F1 needs to avoid triple-headers “completely”
McLaren team principal Andreas Seidl has urged Formula One not to increase the number of races on the calendar next year and to scrap triple-headers to ease the strain on teams. The draft 2022 calendar is due for release in the coming weeks with twenty-three races contracted for next year.
This weekends race marks the end of the second triple header of the season, unless travel restrictions intervene currently the final triple header is planned across three continents in November.
A number of key F1 figures have warned against the staging of triple-headers due to the strain it places on their team personnel, with a return to the practice only emerging through necessity last year after the disruption caused by the pandemic.
Seidl warned against not only holding triple-headers next year, but also against an expansion of the calendar. The German told Motorsport.com “The most important thing from my point of view is obviously that we don’t further increase the number of races per year, because I think what we have in place now is already too much of a burden that we put on our people.
“Then another important topic is also the number of triple-headers. From my point of view, we should avoid them completely, again to reduce the burden on our people.
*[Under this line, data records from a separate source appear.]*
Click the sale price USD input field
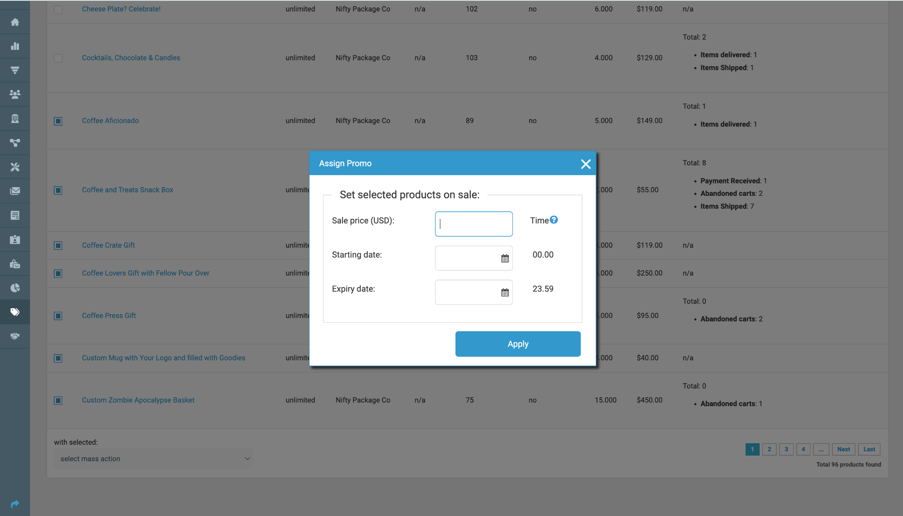 (474, 224)
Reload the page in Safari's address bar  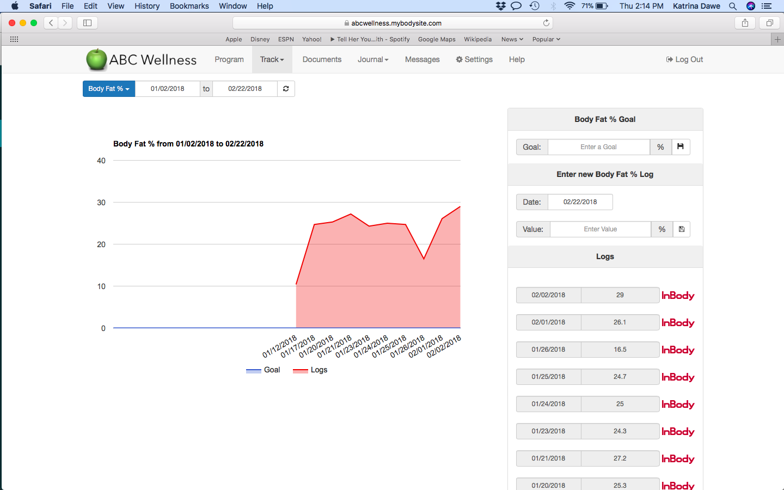546,23
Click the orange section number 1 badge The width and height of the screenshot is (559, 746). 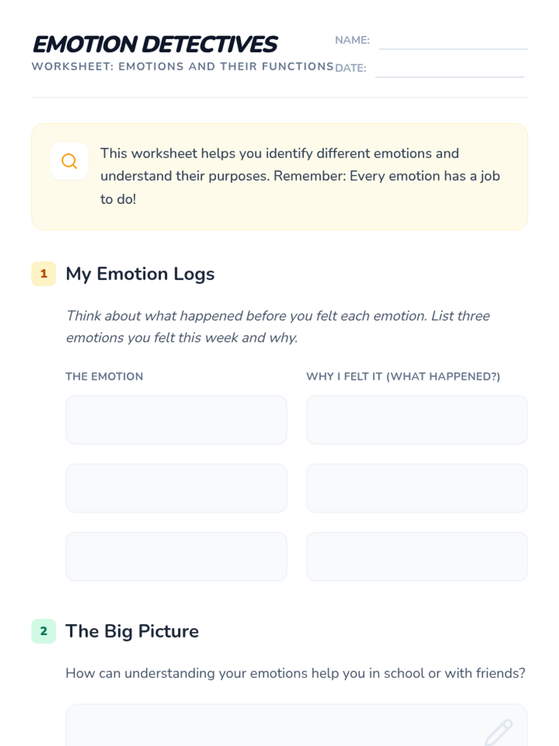pos(44,274)
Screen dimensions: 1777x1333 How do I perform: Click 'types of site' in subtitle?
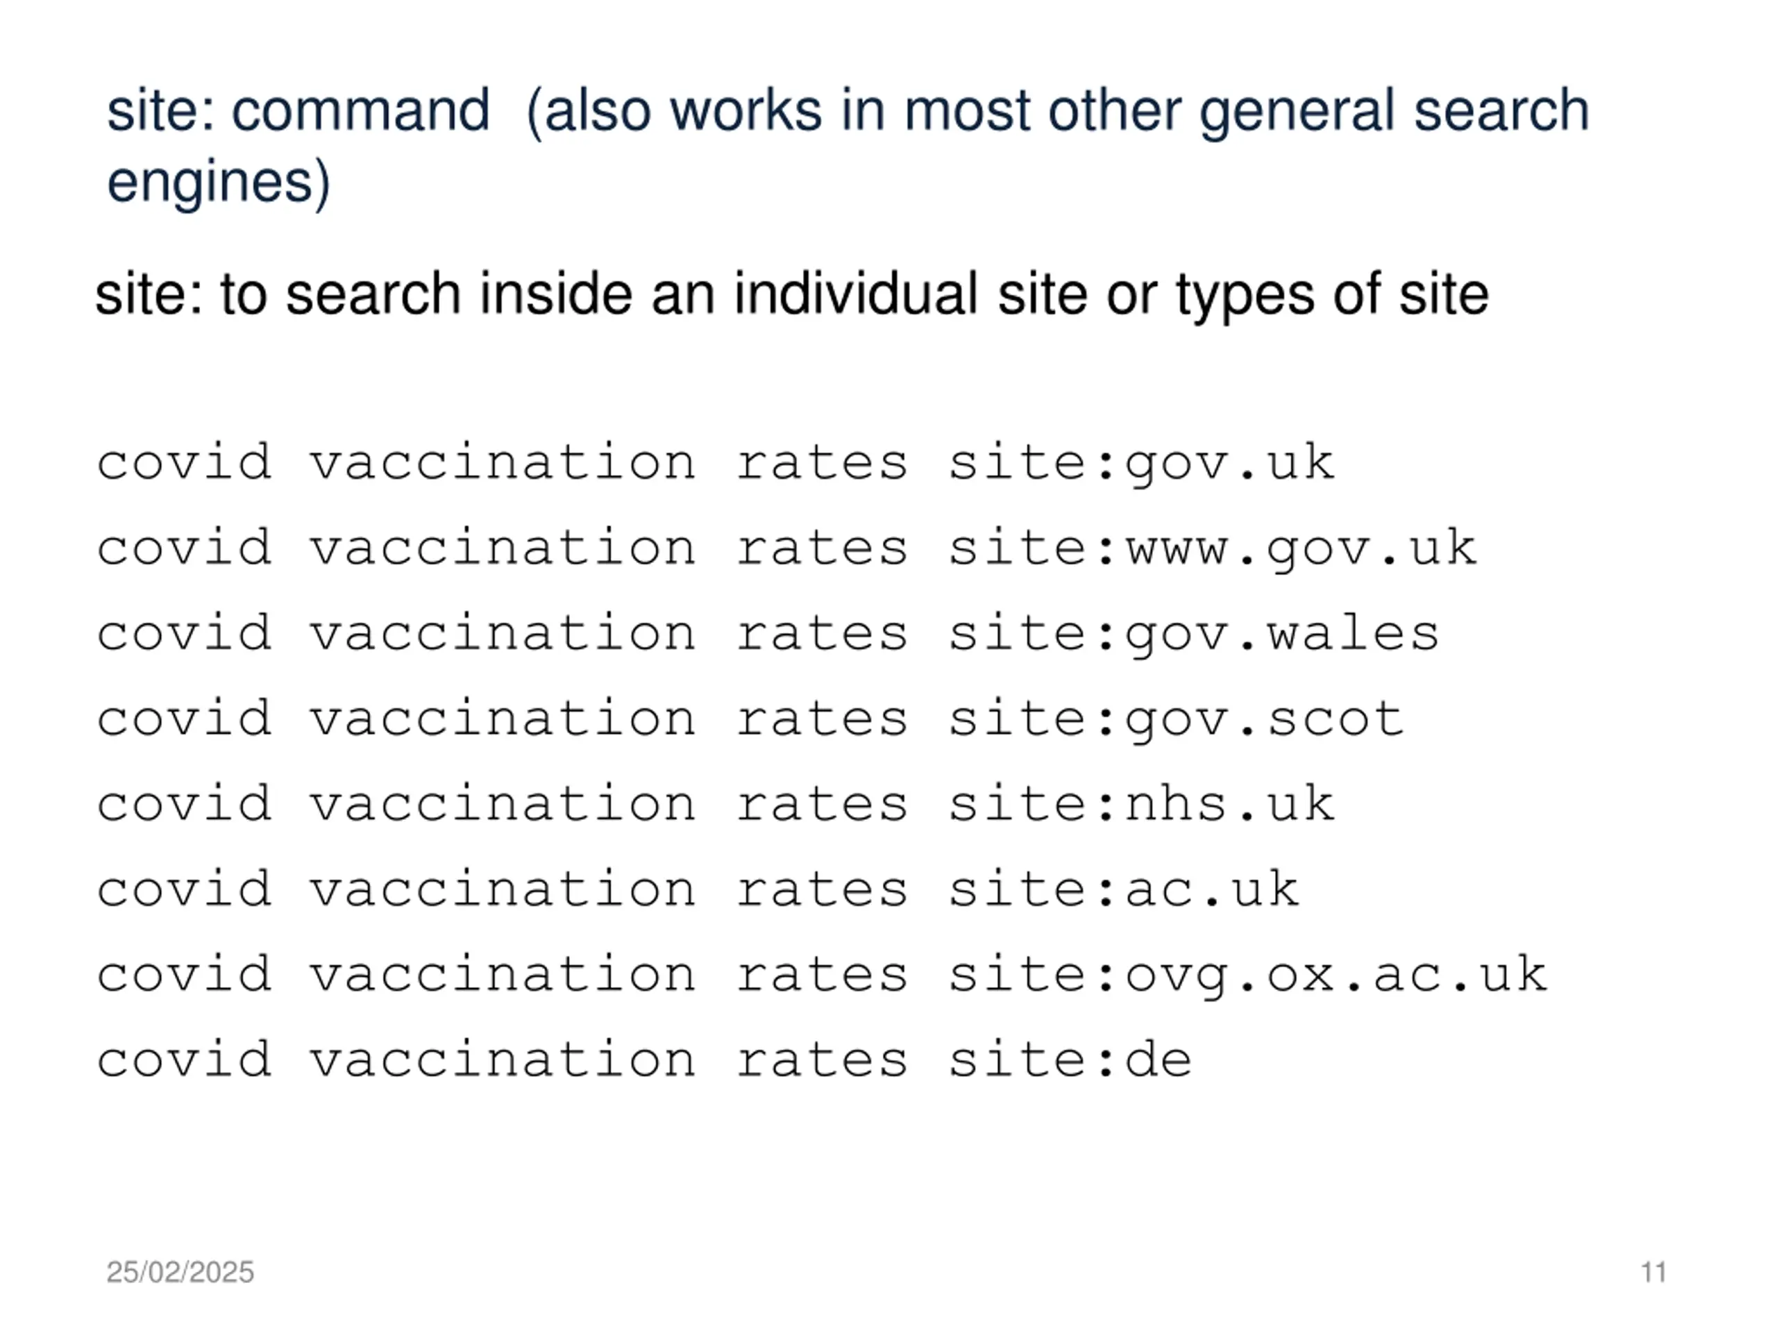click(x=1332, y=294)
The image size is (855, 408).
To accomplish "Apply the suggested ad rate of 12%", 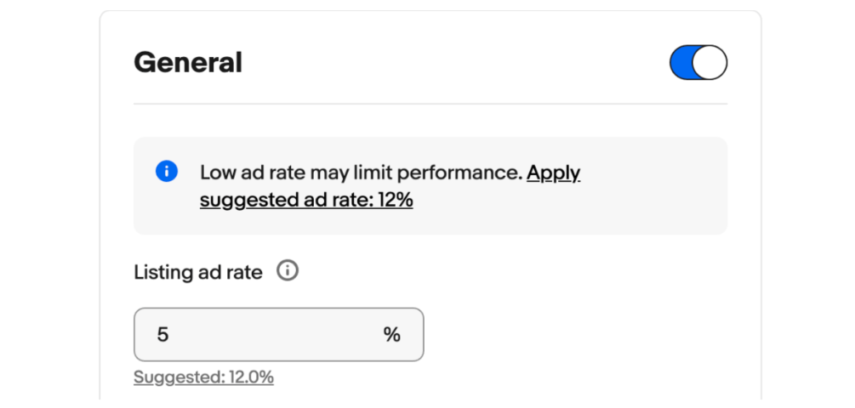I will (x=306, y=201).
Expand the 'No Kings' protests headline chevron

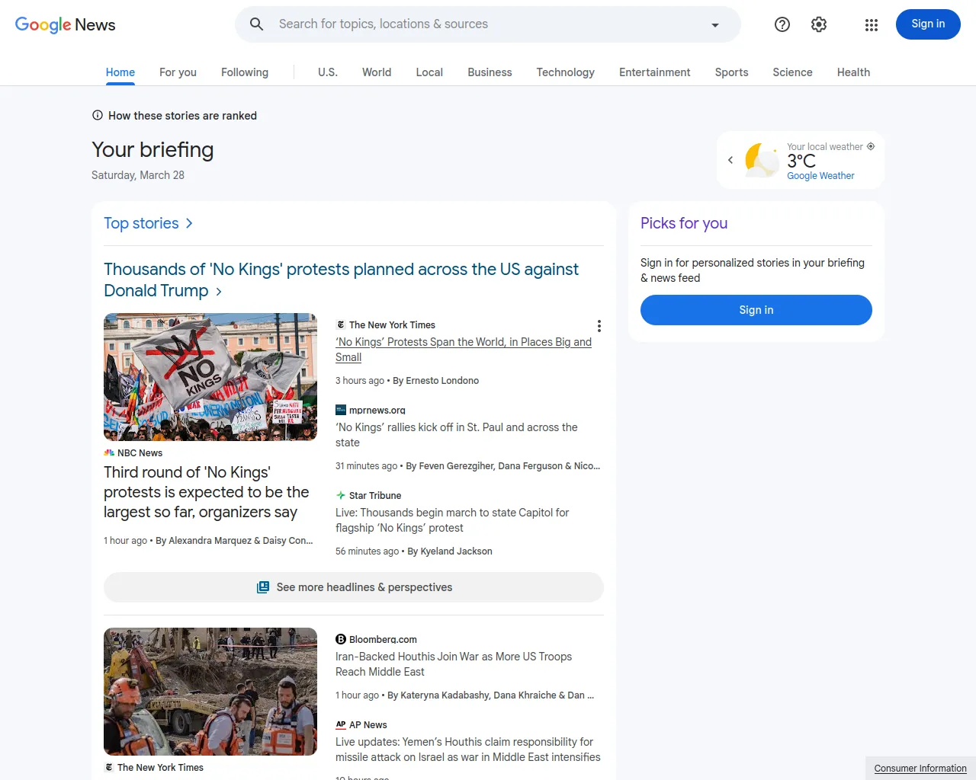pyautogui.click(x=219, y=291)
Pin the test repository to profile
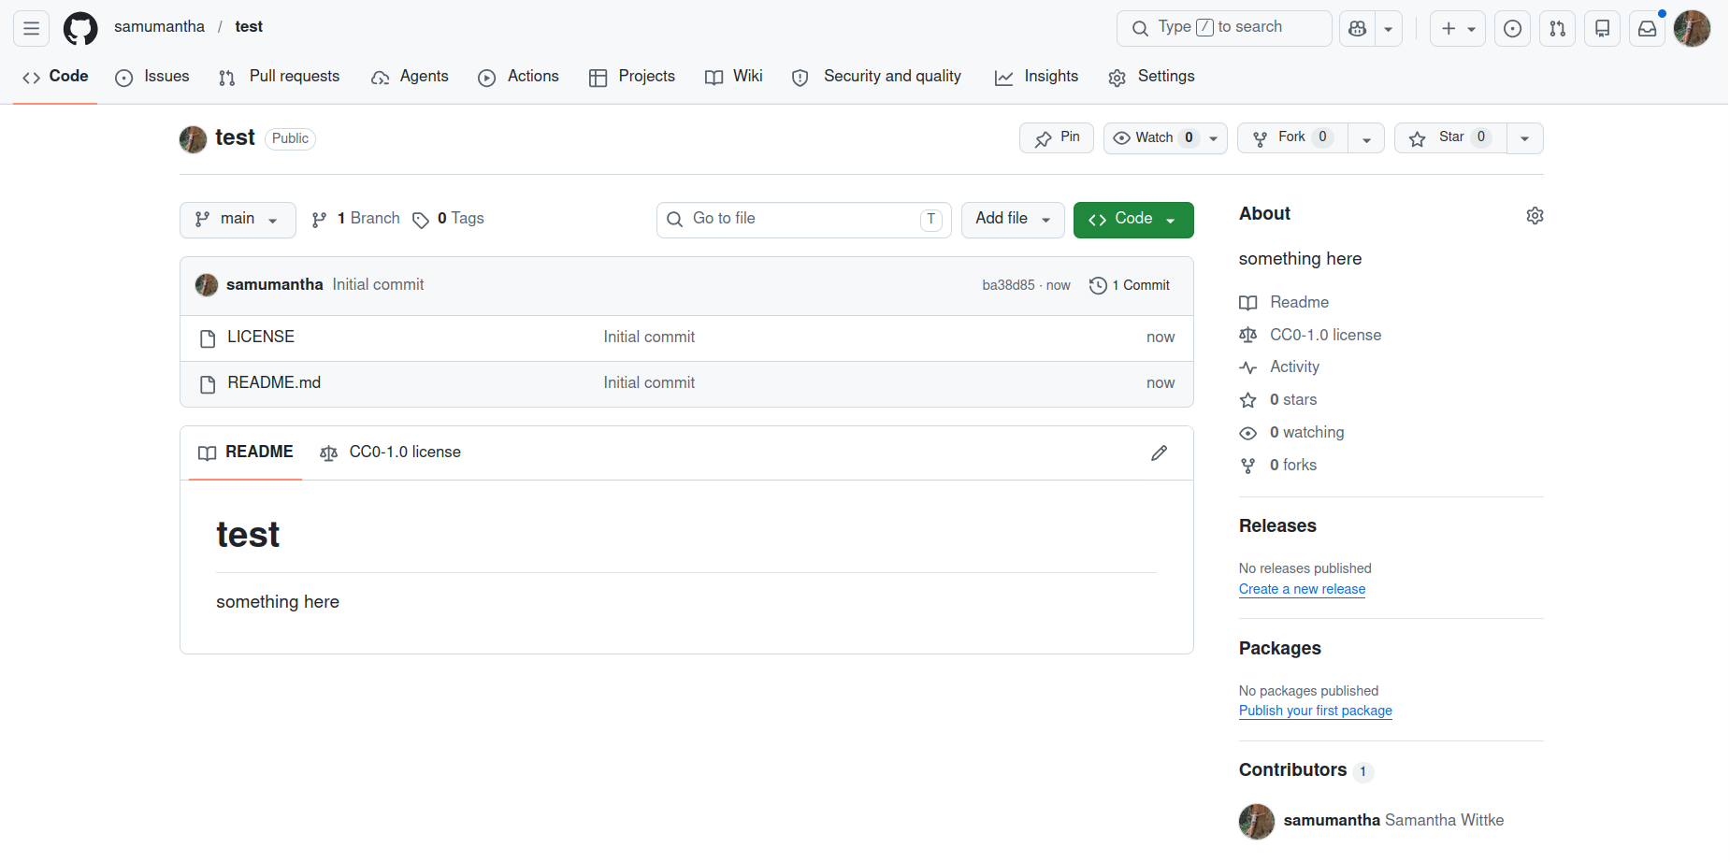1730x862 pixels. (1057, 138)
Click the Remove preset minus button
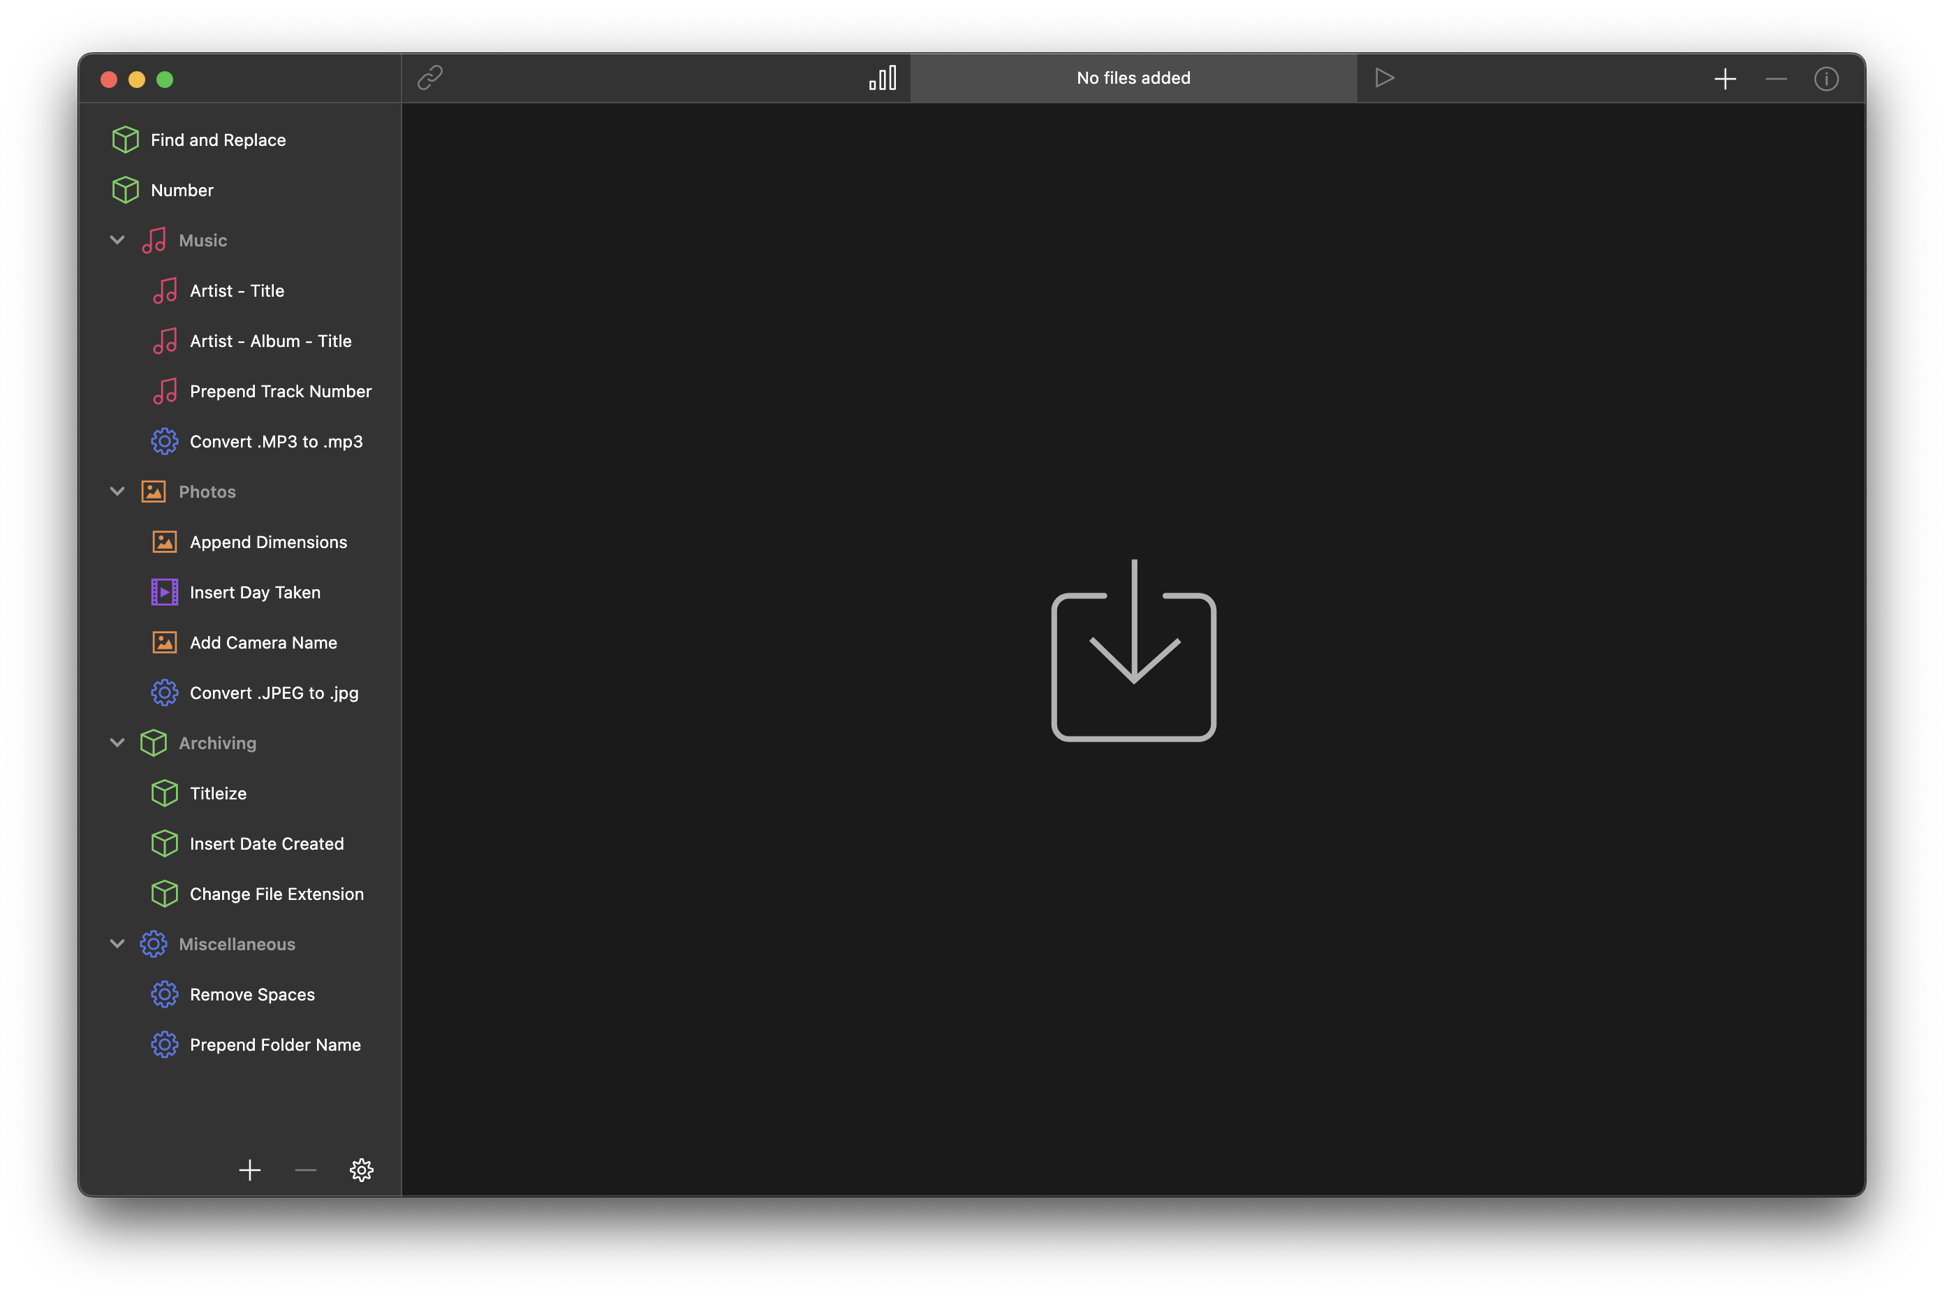Screen dimensions: 1944x1300 (306, 1171)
The calendar should try to get through with avoiding any triple-headers, to be honest.”
Haas team principal Gunther Steiner revealed ahead of this weekend’s race at Monza that he had spoken to F1 CEO Stefano Domenicali about the calendar structuring in the future, and felt confident triple-headers would not be the norm next year.
Adding, “I spoke with him about this a few times, and he also agrees it would be better maybe to have more double-headers instead of triple-headers and single races. I haven’t seen the calendar, and it’s not only what we want to do, it’s also when the hosts of the races want the races to be.”
The weekend ahead
This weekend the final race in this triple-header takes us to Monza, a high speed and high downforce circuit where the feeling is from Red Bull is that Mercedes should be ahead. On paper you need to cautiously agree, Mercedes were quick at these types of circuit and have won the majority of the races in the hybrid era here.
This is a high speed circuit which tends to mean unique setups, low downforce and grip are going to be hard we only have one practice session before qualifying for the sprint race. Monza is a fast high-speed circuit which makes it ideal for this format and we need to expect very different run plans in FP1 and FP2.
The question you need to imagine teams will need to decide early on to go for qualifying or races, the latter I think is going to be the preferred option. Ferrari will I think struggle slightly more than we saw at Silverstone, but not as much as we saw at this race last year was the worst race in terms of feeling.
We have a really tight midfield battle, Alpha Tauri were really strong in the crazy race we had last year. Monza is a hard circuit on the cars, we see high top speed which means brakes take a battering and failures are common. Obviously, this increases the probability of safety cars and red flags in qualifying.
The off track story will be Mercedes following the decision to replace Valtteri Bottas with George Russell, expect more reaction and analysis. This will see the dominoes continue to fall in the drivers market.